What a Year! 10 Stories That Propelled Energy Storage in 2019

More batteries installed. More markets opening up. And grid storage making itself indispensable in unanticipated ways.

For too long, the rhetoric around what storage can do for the grid vastly outweighed the actual doing. This year, the industry closed that gap more than ever before.

Exceedingly few batteries actually live up to the vision of “storing clean power for when the sun isn’t shining.” Batteries perform miniscule adjustments to grid frequency, or lower businesses’ electricity consumption during a peak hour, or sit around waiting to provide clean backup power, but try messaging that to voters.

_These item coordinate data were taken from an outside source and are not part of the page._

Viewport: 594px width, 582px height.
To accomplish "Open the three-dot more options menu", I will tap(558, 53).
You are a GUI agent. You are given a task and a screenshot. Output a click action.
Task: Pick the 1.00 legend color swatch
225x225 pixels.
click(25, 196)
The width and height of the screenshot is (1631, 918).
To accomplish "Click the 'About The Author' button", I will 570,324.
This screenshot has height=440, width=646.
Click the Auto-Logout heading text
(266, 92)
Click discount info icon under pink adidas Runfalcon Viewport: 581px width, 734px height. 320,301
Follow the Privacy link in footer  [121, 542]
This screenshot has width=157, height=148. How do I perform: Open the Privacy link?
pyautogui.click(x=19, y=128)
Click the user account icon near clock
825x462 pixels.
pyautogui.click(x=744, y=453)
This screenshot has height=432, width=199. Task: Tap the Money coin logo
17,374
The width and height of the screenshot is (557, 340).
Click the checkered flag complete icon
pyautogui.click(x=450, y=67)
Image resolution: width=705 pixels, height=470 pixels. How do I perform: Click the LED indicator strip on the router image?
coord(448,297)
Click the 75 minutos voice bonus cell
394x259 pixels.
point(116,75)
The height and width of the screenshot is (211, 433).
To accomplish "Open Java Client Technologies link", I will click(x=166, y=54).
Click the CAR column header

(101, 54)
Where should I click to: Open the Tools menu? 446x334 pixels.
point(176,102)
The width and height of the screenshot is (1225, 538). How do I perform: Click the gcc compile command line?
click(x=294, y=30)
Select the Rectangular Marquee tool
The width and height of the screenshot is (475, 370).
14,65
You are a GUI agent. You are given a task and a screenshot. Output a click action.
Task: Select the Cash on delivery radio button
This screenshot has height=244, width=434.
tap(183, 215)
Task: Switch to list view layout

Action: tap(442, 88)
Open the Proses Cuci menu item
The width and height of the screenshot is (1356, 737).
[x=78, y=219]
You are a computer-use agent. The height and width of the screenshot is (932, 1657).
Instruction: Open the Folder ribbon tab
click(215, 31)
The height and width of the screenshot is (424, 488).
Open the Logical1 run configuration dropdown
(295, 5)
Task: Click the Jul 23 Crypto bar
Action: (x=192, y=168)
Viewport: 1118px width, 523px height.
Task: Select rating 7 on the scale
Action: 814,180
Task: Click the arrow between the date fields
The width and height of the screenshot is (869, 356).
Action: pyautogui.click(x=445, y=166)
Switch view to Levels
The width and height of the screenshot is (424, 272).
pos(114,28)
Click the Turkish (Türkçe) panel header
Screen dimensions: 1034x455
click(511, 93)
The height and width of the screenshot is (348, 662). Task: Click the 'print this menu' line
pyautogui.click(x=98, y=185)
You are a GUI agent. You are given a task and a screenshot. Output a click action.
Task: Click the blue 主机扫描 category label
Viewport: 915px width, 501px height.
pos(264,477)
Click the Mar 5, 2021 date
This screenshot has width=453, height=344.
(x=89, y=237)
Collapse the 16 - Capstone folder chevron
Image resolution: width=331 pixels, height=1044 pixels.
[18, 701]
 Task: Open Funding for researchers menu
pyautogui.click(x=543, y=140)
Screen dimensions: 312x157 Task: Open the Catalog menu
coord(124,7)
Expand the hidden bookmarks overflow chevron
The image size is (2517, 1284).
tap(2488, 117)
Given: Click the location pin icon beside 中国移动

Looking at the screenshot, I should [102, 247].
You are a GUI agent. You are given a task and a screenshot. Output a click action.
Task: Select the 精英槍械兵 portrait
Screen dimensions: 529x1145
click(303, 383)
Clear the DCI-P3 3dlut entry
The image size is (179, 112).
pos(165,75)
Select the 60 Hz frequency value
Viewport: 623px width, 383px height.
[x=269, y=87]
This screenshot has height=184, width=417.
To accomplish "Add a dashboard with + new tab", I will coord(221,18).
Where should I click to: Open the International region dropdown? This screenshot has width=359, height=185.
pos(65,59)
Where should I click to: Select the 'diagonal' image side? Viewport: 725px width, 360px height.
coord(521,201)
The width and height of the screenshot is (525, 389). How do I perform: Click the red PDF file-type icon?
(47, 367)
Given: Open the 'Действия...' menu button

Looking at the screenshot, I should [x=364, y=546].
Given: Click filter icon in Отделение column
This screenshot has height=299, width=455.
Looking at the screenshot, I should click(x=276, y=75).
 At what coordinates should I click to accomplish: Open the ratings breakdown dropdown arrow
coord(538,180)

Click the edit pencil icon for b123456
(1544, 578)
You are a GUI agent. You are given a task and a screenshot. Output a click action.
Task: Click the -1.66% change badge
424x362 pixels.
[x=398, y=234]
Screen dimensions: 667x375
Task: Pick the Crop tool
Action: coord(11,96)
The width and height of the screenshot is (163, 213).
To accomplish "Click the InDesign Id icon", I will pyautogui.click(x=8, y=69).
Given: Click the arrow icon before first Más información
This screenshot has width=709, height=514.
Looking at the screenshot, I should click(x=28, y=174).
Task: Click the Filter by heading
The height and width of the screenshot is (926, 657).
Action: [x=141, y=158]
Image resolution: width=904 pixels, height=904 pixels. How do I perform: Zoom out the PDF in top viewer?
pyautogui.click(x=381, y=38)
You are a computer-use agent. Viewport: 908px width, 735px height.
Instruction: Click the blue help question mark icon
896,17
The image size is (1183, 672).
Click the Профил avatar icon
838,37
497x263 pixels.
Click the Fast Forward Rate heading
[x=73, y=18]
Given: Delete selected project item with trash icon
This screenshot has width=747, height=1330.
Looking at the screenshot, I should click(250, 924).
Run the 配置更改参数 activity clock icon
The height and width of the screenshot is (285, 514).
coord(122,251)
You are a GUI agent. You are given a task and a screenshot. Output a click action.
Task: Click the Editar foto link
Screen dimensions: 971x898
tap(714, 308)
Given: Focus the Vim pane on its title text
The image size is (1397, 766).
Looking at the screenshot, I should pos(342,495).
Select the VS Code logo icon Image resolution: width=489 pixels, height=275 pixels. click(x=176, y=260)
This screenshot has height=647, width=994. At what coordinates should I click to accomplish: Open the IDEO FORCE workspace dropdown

This year, finally, big renewables projects with batteries attached closed deals and even entered operations. A few states that wanted to incubate storage industries of their own proved that sharp policy really can create new markets in relatively short periods of time.

Big regulated utilities with no prior interest in batteries decided they’d like to own them in copious amounts. All the headlines made it possible to forget that the scientific pioneers of lithium-ion batteries won the Nobel freakin’ Prize this fall.

That said, the U.S. storage market will triple next year and double again the year after that. All this excitement is still just a little snack before the main course. But, like some well-marinated olives or a tin of anchovies, little snacks can pack a lot of flavor.

Here are the tastiest stories that emerged in 2019, in no particular order.

Massive utility procurements

California leads the nation in putting batteries to work for a decarbonizing grid. But try convincing any other state with an argument that starts with “Well, California says…”

Storage advocates no longer need to, because utilities in numerous states are acquiring unprecedented portfolios of grid batteries.

The year started with AES completing the largest solar-plus-storage facility in the world for the Kauai Island Utility Cooperative. It serves clean power at night more cheaply than using incumbent fossil fuels. Also that month, the Hawaiian Electrical Company awarded contracts for 1,048 megawatt-hours of storage across three islands, pushing prices even lower. The utility asked for more later in the year.

In February, Arizona Public Service unveiled plans to pair just about all its solar farms with 850 megawatts of storage in the next five years. That’s in a state that has not matched California in passing climate-oriented policies; Arizona’s dry, sunny terrain makes solar and batteries cheaper than gas plants, plain and simple.